To test the randomness of our QRNG, we developed a GAN, a sophisticated machine learning framework, to serve as an adversarial force. GAN aims to learn the statistical characteristics and the corresponding conditional probability distribution model of the dataset and generate fake samples similar to real data. The GAN attacks on well-known PRNGs demonstrated the ability of GANs to learn pseudo-randomness with specific statistical patterns.44,45 If our QRNG is a PRNG, GAN can learn and crack it. Should the QRNG embody true randomness and eschew any discernible distribution, the GAN will invariably struggle to replicate a similarly random sequence. If the GAN fails to accurately simulate the QRNG output in this struggle, it indicates the true randomness of our QRNG. GAN46,47 has two modules in the framework: a generator and a discriminator. The observable variable is X, and the target variable is Y. The discriminator establishes the decision boundary to distinguish between real and fake data. The generator learns the statistical model of the joint probability distribution on X × Y and generates new data using the obtained probability model. The discriminator is a conditional probability model P (Y | x = x), which refers to the distribution probability of target Y given the observation x. The generator is a dependent probability model P (X | y = y), which is the probability of the distribution of observation X given the target y.

Figure 5(a) demonstrates the architecture of the proposed GAN generator for 1D random number generation. A 128-dimensional noise vector Z with uniform distribution is projected onto a high-level convolutional representation with the same spatial extent but 512 channels. Each channel contains a specific characteristic response pattern. By increasing the number of feature channels, the network can learn more abstract features at different levels. Four fractionally stridden convolutions are further applied to increase the spatial length of the feature maps while reducing the number of channels. In this up-sampling process, the redundant information is reduced. The features interact with each other and are fused for better integration. To reduce the risks of vanishing and exploding gradient problems, batch normalization48 and leaky ReLU49 are applied after each convolution operation, except for the final convolutional layer. The high-dimensional representation is finally transformed into a 2048-dimensional vector output. The final layer employs the sigmoid activation function to regulate the output from 0 to 1. Figure 5(b) displays the framework of the proposed 1D GAN discriminator used for distinguishing between true and false random numbers. The 2048-dimensional random number input vector is projected onto a 128-dimensional feature representation with 512 channels through four 1D convolutions.

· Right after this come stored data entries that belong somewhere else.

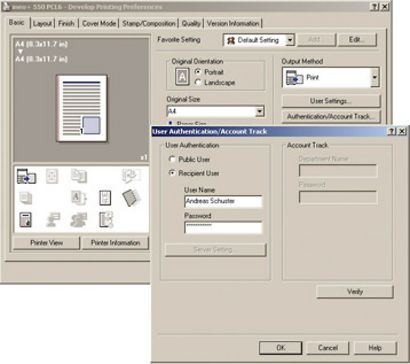This screenshot has width=410, height=364.
Task: Click the print output method icon in settings grid
Action: click(26, 176)
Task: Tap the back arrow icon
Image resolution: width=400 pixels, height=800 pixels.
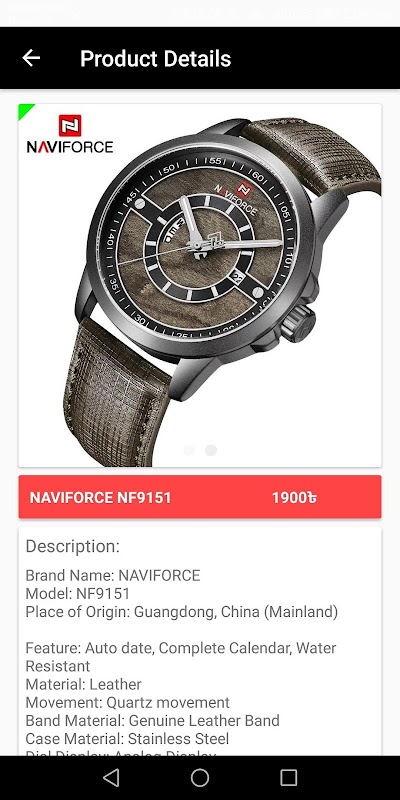Action: pyautogui.click(x=31, y=58)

Such an encoder architecture is designed to extract rich feature representations that can capture important features and patterns in the input data. The encoder can gradually capture higher-level abstract features and develop a comprehensive understanding of the input. This high-level feature representation is then converted into a probability value ranging from 0 to 1.

FIG. 5.

Resilience to machine learning (ML) attacks. (a) A 1D GAN generator is utilized for pseudo-random number generation. A 128-dimensional uniform distribution Z vector is projected onto a high-level convolutional representation with the same spatial extent but 512 channels. Four fractionally stridden convolutions are further applied to increase the spatial length of the feature maps while reducing the number of channels. Batch normalization and leaky ReLU are applied after each convolution operation, except for the final convolutional layer. The high-dimensional representation is finally transformed into a 2048-dimensional vector output. The final layer employs the sigmoid activation function. (b) A 1D GAN discriminator is used to distinguish between true and pseudo-random numbers. The 2048-dimensional random number vector is projected onto a 128-dimensional feature representation with 512 channels through four 1D convolutions. This high-level feature representation is then converted into a probability value ranging from 0 to 1. Batch normalization is employed after the second, third, and fourth convolutional layers. The activation functions of the former four convolutional layers are leaky ReLU. The final layer employs the sigmoid activation function. No fully connected or pooling layers are present in the generator (a) and discriminator (b), and padding operations are employed to adjust the output size of the convolutional layers. (c) The statistics curve of the CCinter values between the GAN predicted and the experimentally measured streams. (d) The statistics curve of the HD-inter values between the GAN predicted and the experimentally measured keys. The peak value is 1024 for HD-inter values. The standard deviation shows the fluctuation between sequences from the GAN model and metalenses.

FIG. 5.

Resilience to machine learning (ML) attacks. (a) A 1D GAN generator is utilized for pseudo-random number generation. A 128-dimensional uniform distribution Z vector is projected onto a high-level convolutional representation with the same spatial extent but 512 channels. Four fractionally stridden convolutions are further applied to increase the spatial length of the feature maps while reducing the number of channels. Batch normalization and leaky ReLU are applied after each convolution operation, except for the final convolutional layer. The high-dimensional representation is finally transformed into a 2048-dimensional vector output. The final layer employs the sigmoid activation function. (b) A 1D GAN discriminator is used to distinguish between true and pseudo-random numbers. The 2048-dimensional random number vector is projected onto a 128-dimensional feature representation with 512 channels through four 1D convolutions. This high-level feature representation is then converted into a probability value ranging from 0 to 1. Batch normalization is employed after the second, third, and fourth convolutional layers. The activation functions of the former four convolutional layers are leaky ReLU. The final layer employs the sigmoid activation function. No fully connected or pooling layers are present in the generator (a) and discriminator (b), and padding operations are employed to adjust the output size of the convolutional layers. (c) The statistics curve of the CCinter values between the GAN predicted and the experimentally measured streams. (d) The statistics curve of the HD-inter values between the GAN predicted and the experimentally measured keys. The peak value is 1024 for HD-inter values. The standard deviation shows the fluctuation between sequences from the GAN model and metalenses.

Close modal

To compare the randomness produced by the GAN vs that from our metalens array QRNG, we analyzed the inter-correlation function and inter-Hamming distance between the GAN stream and every QRNG stream. The inter-correlation function showed a peak at 0 in Fig. 5(c), while the inter-Hamming distance peaked at 1024 in Fig. 5(d). These optimal values precisely indicate no similarity for the randomness generated from the GAN and the metalens array. Thus, our QRNG output successfully demonstrated decorrelated randomness on par with computationally created random sequences from the GAN. This further verifies the quantum randomness originating from the intrinsic uncertainty of photons emitted by independent metalenses.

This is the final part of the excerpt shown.